# DIRECTIONS FOR THIS TASK
Go to the line below that contains "Share Gon Freecss's tweet". From there to the end of the records, reproduce each line exactly, except the pictures.

# INPUT DATA

#####

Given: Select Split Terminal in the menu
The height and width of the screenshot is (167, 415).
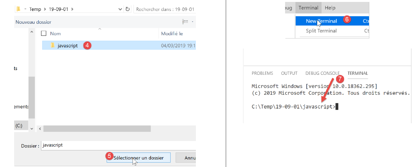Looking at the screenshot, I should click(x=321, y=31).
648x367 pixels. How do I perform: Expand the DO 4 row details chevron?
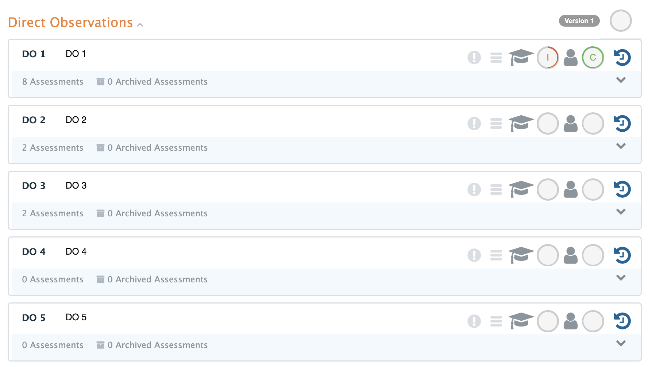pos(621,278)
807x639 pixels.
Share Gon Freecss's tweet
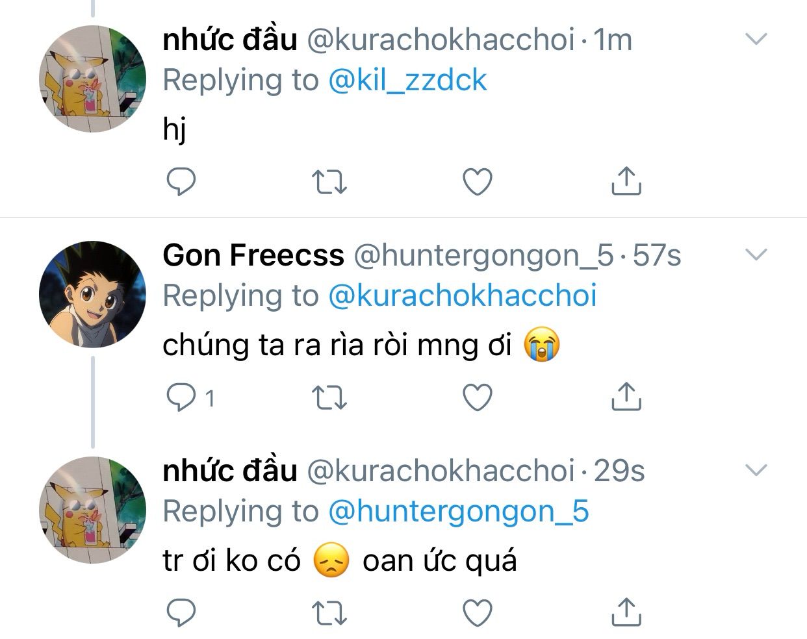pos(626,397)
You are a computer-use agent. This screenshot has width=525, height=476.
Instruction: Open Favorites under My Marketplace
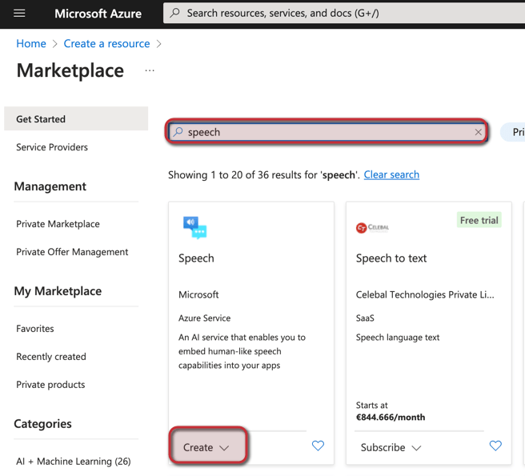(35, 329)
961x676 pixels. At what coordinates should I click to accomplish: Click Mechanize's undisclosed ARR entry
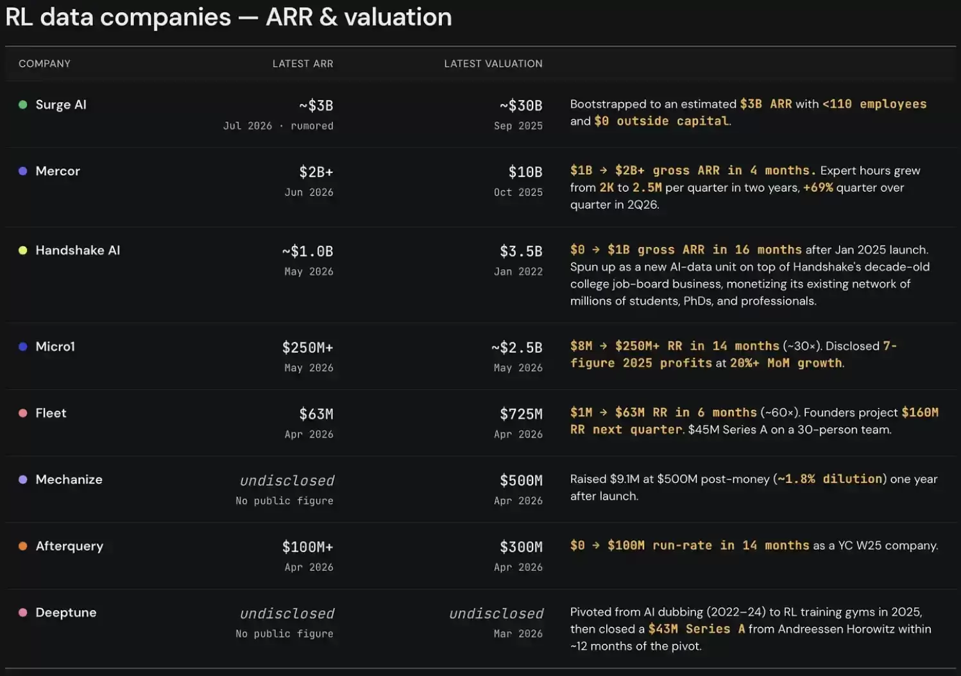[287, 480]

#####

# RESPONSE
Share Gon Freecss's tweet
pos(626,397)
You are a computer-use agent. This screenshot has width=525, height=476.
Instruction: Open Favorites under My Marketplace
(35, 329)
961x676 pixels. At what coordinates should I click to accomplish: Click Mechanize's undisclosed ARR entry
[287, 480]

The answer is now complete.